Lei Zhang and Xile Hu*
Laboratory of Inorganic Synthesis and Catalysis, Institute of Chemical Sciences and Engineering, Ecole Polytechnique Fédérale de Lausanne (EPFL), ISCI-LSCI BCH 3305, 1015 Lausanne, Switzerland. E-mail: xile.hu@epfl.ch; Web: http://lsci.epfl.ch

Received 10th March 2020 , Accepted 24th April 2020

First published on 27th April 2020


Convergent paired electrosynthesis is an energy-efficient approach in organic synthesis; however, it is limited by the difficulty to match the innate redox properties of reaction partners. Here we use nickel catalysis to cross-couple the two intermediates generated at the two opposite electrodes of an electrochemical cell, achieving direct arylation of benzylic C–H bonds.
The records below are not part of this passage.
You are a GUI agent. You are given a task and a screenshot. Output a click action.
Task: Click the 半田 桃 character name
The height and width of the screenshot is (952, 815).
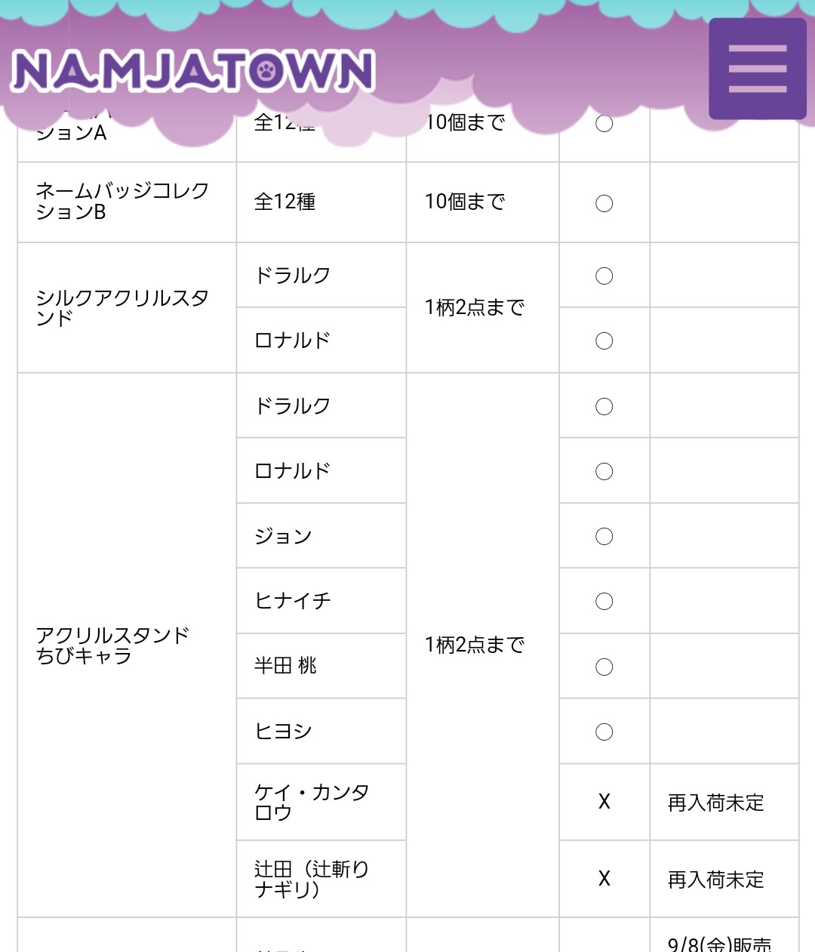285,666
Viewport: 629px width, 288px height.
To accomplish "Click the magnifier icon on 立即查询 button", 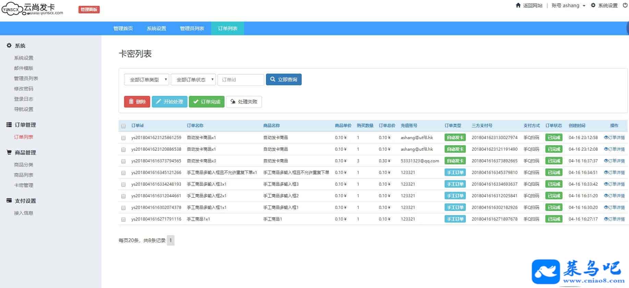I will pos(273,79).
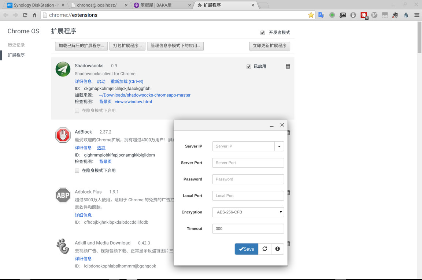Click the Save button
Viewport: 422px width, 280px height.
pyautogui.click(x=246, y=249)
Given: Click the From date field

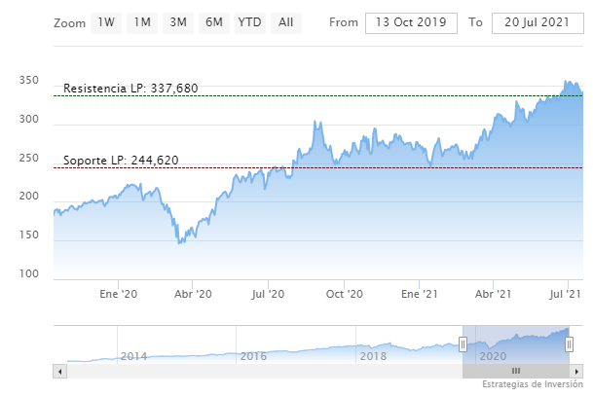Looking at the screenshot, I should click(x=410, y=21).
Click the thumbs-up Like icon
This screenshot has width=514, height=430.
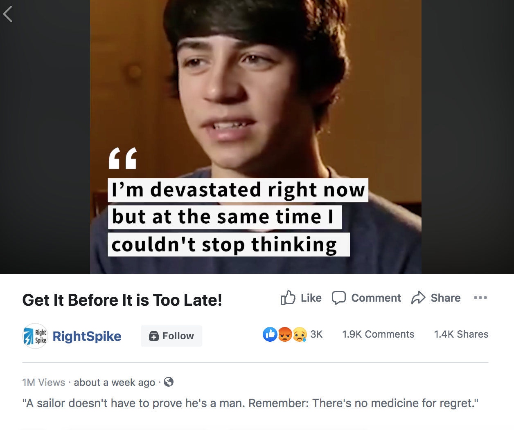click(x=288, y=298)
This method yields a diverse set of diarylmethanes, which are important structural motifs in medicinal and materials chemistry. Preliminary mechanistic study suggests oxidation of a benzylic C–H bond, Ni-catalyzed C–C coupling, and reduction of a Ni intermediate as key elements of the catalytic cycle.


Electrochemical organic synthesis has drawn much attention in recent years.1 Compared to processes using stoichiometric redox agents, electrosynthesis can potentially be more selective and safe, generate less waste, and operate under milder conditions.1b In the majority of examples, the reaction of interest occurs at one electrode (anode for oxidation or cathode for reduction), while a sacrificial reaction occurs at the counter electrode to fulfil electron neutrality.1a,2 Paired electrolysis uses both anodic and cathodic reactions for the target synthesis, thereby maximizing energy efficiency.1a,3 However, there are comparatively few examples of paired electrolysis for organic synthesis.1a,3,4

Paired electrolysis might be classified into three types: parallel, sequential, and convergent (Fig. 1).1a,3a In parallel paired electrolysis (Fig. 1a), the two half reactions are simultaneous but non-interfering. In sequential paired electrolysis (Fig. 1b), a substrate is oxidized and reduced (or vice versa) sequentially. In convergent paired electrolysis (Fig. 1c), intermediates generated by the anodic and cathodic processes react with one another to yield the product.1a,3a,4b,c,5 The activation mode of all three types of paired electrolysis is based on the innate redox reactivity of substrates. As a result, the types of reactions that could be conducted by paired electrolysis remain limited. We proposed a catalytic version of convergent paired electrolysis, where a catalyst is used to cross-couple the two intermediates generated at the two separated electrodes (Fig. 1d). Although mediators have been used in paired electrosynthesis,3a,4c,6 catalytic coupling of anodic and cathodic intermediates remains largely undeveloped. This mode of action will leverage the power of cross-coupling to electrosynthesis, opening up a wide substrate and product space. Here we report the development of such a process, where cooperative nickel catalysis and paired electrolysis enable direct arylation of benzylic C–H bonds (Fig. 1e).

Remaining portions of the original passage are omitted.